From Link, re Timmy's plan:
For the last year, the only buyers of "toxic assets" have been sharks -- sharks who can't get leverage, because no one will loan against this stuff -- so "mark-to-market" has forced writedowns to the level of sharks who value these assets to hit 30% returns, but with no leverage. This crushes valuations. In normal times, you should be able to get a lot of leverage against these kinds of assets. Leverage lowers the total blended discount rate closer to 10% ... which makes a world of difference in valuation.
Mark-to-market says you have to take "paper losses" even if you haven't been selling ... because someone else has sold a comparable security to a shark who couldn't get leverage.
Timmy's plan is all about the government providing the funds to give the leverage to create a proxy for a normal market. If it works, trades will be at higher values. Market values will still be set by sharks, but sharks with government-supplied leverage. Banks would then sell "toxic assets" into Timmy's plan because they expect gains from current marked-down values. E.g., they originally bought at 100, they had to mark to 25 ... even though they didn't sell ... Timmy's plan will let them sell at 50 ... or at some point the banks could even mark up to 50 without selling.

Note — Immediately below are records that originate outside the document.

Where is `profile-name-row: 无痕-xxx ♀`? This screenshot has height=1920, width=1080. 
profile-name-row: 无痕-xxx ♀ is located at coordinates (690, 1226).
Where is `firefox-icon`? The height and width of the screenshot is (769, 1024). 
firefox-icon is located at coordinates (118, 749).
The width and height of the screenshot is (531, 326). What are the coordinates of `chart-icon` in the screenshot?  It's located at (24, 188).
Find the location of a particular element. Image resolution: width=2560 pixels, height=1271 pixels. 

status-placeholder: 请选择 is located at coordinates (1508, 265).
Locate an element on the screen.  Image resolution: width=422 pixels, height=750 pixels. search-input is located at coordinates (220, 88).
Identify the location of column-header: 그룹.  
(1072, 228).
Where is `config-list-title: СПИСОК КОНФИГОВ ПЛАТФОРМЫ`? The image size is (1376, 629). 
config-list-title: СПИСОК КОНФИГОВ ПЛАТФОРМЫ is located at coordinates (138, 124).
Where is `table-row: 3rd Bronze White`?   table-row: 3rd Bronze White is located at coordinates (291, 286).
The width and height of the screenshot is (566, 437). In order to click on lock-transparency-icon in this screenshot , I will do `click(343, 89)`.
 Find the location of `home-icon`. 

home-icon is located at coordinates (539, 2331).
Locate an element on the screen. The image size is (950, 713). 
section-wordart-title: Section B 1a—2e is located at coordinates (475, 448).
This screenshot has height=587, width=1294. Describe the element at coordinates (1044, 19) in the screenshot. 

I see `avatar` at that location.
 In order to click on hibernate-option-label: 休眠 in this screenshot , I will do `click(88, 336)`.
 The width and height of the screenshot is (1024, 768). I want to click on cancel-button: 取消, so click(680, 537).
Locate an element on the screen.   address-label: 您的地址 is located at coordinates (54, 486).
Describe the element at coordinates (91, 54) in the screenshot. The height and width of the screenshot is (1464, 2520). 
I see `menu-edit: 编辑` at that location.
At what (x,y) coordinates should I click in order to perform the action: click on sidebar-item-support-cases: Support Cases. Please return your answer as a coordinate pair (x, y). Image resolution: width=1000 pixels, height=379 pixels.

It's all about the government creating a market with normal leverage to work within FASB's mark-to-market rules.
Banks won't play unless they expect that they'll get 50, not 25. If they do, they'll realize gains from marked-down distressed levels. The value of the "toxic assets" on their books could double, even though it would still be down from original value.
So this isn't about banks "selling at a loss." It's about banks making gains from crazy distressed levels.
Let's see what Barney Frank & Co think.